The principles of training are key concepts to be considered whilst undertaking training of any sort. It embodies, specificity, progressive overload, reversibility, training thresh-holds, variety and warm-up and cool-down. Understanding these concepts are key towards the undertaking of aerobic training.
Specificity refers towards tailoring a program in which is specific towards the goal or sport the athlete is undertaking, essentially training the correct energy system. (e.g. long distance for aerobic athletes). Specificity within aerobic training would be considered as undertaking long-distance or continuous training methods in which stresses the athlete, pushing and maintain their heart-rate to be within 70-80%. Rests should be minimal to continual place the cardio-respiratory system under stress, developing the bodies ability to utilise oxygen efficiently, increase haemoglobin levels and venous flow, overall increasing the V02 max. (E.g. fartlek running, up and down hills at a constant pace). If specificity is undertaken and training consists of short distance running, it trains the wrong energy system and therefore not considered to be aerobic as oxygen is not present. (e.g. 20m sprints).

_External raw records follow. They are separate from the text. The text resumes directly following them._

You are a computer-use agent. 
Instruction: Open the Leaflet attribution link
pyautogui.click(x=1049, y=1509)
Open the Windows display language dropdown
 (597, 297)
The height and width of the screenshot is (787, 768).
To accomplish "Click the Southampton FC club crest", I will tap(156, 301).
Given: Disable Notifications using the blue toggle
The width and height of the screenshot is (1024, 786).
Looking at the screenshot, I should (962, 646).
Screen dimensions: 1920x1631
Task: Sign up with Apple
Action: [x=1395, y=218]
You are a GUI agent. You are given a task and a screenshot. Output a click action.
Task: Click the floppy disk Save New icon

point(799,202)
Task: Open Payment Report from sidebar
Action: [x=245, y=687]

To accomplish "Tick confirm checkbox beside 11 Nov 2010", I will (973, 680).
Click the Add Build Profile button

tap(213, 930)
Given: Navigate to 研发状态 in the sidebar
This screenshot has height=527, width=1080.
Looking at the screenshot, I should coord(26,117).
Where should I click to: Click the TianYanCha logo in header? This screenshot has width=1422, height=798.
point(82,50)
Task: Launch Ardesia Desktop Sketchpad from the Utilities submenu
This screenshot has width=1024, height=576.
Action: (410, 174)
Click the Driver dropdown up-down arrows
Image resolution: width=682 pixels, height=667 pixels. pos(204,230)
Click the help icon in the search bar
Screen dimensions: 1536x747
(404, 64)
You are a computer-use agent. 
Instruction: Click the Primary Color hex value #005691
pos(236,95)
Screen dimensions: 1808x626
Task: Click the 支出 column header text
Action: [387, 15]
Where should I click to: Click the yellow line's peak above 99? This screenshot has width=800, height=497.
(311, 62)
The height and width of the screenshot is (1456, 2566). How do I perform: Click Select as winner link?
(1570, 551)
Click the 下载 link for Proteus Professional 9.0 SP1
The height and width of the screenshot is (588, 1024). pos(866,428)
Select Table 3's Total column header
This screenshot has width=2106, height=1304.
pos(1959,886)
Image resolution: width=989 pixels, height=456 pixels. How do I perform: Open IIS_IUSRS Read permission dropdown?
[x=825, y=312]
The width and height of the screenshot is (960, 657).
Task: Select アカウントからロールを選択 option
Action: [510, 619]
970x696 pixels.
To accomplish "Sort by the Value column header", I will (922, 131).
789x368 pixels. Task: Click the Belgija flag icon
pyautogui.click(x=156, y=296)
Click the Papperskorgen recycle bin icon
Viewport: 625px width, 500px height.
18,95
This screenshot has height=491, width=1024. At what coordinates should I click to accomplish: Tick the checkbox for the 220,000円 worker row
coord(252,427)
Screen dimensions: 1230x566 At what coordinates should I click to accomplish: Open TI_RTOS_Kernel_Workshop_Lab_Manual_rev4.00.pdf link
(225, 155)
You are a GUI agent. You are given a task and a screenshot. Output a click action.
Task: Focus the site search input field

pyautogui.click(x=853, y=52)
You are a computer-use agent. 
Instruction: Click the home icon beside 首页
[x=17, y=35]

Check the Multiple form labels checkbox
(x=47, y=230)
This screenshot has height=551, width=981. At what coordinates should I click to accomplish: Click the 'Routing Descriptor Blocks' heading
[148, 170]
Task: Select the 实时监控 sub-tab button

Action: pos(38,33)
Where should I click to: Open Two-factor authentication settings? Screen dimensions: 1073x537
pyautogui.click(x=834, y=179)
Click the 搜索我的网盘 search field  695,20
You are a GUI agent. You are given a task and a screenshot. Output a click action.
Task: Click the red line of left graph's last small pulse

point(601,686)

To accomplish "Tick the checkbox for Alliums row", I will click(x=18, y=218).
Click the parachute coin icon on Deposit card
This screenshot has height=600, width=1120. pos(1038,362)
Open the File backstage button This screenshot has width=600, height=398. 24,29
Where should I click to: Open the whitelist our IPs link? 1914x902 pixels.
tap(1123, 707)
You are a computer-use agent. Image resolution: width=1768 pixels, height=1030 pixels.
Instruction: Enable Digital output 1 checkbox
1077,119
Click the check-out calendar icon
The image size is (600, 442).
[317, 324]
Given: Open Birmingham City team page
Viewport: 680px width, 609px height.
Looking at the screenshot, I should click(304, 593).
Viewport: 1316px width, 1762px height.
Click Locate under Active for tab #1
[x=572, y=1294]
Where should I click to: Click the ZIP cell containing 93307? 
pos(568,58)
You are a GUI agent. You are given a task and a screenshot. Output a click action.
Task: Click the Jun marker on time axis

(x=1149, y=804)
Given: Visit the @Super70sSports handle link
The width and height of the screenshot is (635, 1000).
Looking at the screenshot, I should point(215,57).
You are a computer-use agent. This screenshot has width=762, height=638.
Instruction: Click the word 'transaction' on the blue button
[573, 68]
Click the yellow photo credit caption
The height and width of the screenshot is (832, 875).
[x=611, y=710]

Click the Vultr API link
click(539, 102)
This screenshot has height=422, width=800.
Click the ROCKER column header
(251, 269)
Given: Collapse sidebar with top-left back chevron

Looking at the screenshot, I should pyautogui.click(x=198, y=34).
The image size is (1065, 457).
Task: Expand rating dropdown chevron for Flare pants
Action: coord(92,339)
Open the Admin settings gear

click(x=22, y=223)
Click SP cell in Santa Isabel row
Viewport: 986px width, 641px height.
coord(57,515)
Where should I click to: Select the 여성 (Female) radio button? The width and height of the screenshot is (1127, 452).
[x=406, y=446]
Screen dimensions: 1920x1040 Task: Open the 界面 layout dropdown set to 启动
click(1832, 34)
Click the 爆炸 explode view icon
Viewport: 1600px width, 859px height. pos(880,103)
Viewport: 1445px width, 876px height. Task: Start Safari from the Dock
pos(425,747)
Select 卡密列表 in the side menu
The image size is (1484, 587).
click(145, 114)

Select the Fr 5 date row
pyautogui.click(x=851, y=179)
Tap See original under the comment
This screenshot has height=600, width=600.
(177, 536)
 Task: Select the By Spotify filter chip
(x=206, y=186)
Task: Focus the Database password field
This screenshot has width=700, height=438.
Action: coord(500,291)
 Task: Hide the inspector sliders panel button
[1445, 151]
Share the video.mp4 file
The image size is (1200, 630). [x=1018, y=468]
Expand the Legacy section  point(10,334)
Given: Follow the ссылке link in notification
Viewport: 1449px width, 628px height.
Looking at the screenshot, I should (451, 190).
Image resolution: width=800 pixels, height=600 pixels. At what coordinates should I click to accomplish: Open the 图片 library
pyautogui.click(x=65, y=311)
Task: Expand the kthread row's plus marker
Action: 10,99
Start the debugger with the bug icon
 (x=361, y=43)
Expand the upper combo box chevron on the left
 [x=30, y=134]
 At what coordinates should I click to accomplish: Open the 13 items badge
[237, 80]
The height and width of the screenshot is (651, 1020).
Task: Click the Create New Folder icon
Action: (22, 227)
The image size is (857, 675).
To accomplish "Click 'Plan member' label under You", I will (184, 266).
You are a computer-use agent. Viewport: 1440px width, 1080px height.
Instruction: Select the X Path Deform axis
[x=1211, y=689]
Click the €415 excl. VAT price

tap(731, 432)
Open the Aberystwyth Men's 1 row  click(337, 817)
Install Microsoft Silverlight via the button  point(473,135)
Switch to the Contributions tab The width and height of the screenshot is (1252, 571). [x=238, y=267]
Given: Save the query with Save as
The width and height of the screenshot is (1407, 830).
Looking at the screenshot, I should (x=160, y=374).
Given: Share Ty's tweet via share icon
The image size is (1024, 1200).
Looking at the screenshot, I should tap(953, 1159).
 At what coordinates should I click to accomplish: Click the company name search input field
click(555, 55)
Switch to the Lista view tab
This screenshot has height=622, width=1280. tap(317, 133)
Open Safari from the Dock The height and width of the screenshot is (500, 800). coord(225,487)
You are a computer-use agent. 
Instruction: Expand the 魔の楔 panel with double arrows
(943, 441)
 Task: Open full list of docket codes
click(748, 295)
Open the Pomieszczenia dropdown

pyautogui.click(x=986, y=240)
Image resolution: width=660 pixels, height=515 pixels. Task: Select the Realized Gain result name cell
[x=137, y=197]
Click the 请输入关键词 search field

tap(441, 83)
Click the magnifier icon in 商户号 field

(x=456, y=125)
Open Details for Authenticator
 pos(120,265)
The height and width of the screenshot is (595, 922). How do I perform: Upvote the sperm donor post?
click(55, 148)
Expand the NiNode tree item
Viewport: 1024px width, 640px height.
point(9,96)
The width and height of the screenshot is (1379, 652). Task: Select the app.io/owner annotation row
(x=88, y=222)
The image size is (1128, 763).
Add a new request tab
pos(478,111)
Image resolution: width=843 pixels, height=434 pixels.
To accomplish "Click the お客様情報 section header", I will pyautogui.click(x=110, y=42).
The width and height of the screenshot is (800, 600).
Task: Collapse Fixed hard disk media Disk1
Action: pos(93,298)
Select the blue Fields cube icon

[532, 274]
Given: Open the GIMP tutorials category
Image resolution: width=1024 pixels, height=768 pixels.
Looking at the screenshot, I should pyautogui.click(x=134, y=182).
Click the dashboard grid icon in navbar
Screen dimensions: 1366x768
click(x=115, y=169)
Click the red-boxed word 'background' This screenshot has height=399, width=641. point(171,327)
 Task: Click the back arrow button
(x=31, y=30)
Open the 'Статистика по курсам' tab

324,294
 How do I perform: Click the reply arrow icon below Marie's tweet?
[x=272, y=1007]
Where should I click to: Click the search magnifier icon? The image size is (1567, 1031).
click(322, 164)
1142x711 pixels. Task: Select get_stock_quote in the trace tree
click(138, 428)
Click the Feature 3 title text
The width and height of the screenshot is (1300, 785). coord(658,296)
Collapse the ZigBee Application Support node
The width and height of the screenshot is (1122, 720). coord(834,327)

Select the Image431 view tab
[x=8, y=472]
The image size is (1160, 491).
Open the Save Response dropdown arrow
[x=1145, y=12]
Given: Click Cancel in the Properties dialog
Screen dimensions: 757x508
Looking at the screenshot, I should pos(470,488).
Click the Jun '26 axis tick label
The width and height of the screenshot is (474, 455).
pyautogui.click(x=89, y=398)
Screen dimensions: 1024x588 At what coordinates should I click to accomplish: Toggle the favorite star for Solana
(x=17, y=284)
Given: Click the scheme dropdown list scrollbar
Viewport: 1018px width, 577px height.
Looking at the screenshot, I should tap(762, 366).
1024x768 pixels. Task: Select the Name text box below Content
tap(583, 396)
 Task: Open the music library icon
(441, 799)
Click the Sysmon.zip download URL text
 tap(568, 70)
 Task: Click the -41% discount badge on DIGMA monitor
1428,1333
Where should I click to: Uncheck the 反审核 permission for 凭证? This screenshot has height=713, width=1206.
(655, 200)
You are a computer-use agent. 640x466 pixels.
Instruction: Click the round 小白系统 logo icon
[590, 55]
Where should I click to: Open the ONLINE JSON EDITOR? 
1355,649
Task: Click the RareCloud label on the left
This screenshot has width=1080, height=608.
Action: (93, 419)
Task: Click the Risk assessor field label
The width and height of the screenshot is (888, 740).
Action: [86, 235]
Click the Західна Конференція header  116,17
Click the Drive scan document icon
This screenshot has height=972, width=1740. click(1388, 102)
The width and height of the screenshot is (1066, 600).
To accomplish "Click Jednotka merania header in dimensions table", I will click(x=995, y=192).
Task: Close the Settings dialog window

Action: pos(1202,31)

Progressive overload refers towards slowly pushing the body's comfort zones, allowing physiological adaptations to occur, increasing attributes such as endurance and stamina. Undertaking progressive overload within aerobic training requires slowly increasing variables such as the distance covered (e.g. 3kms to 4kms) and minimising the time taken to complete the run. However, making sure adaptations occur are key before increasing the intensity and duration as it can lead towards overtraining and fatigue. Undertaking aerobic interval and decreasing the time taken to run 800m overtime is an example of progressive overload within aerobic training.
Through specificity of aerobic programs and developing specific training programs in which stress the cardio-respiratory system is key towards improving the endurance of an athlete by correctly training the energy system involved. Progressive overload can further be linked to aerobic training by slowly ramping up the intensity whilst decreasing the duration to develop the aerobic energy system whilst undertaking either continuous, fartlek, interval or circuit training.
Could possibly talk about warm-up and training thresholds but it's a really long response haha! Found it was awkwardish to tie in analyse.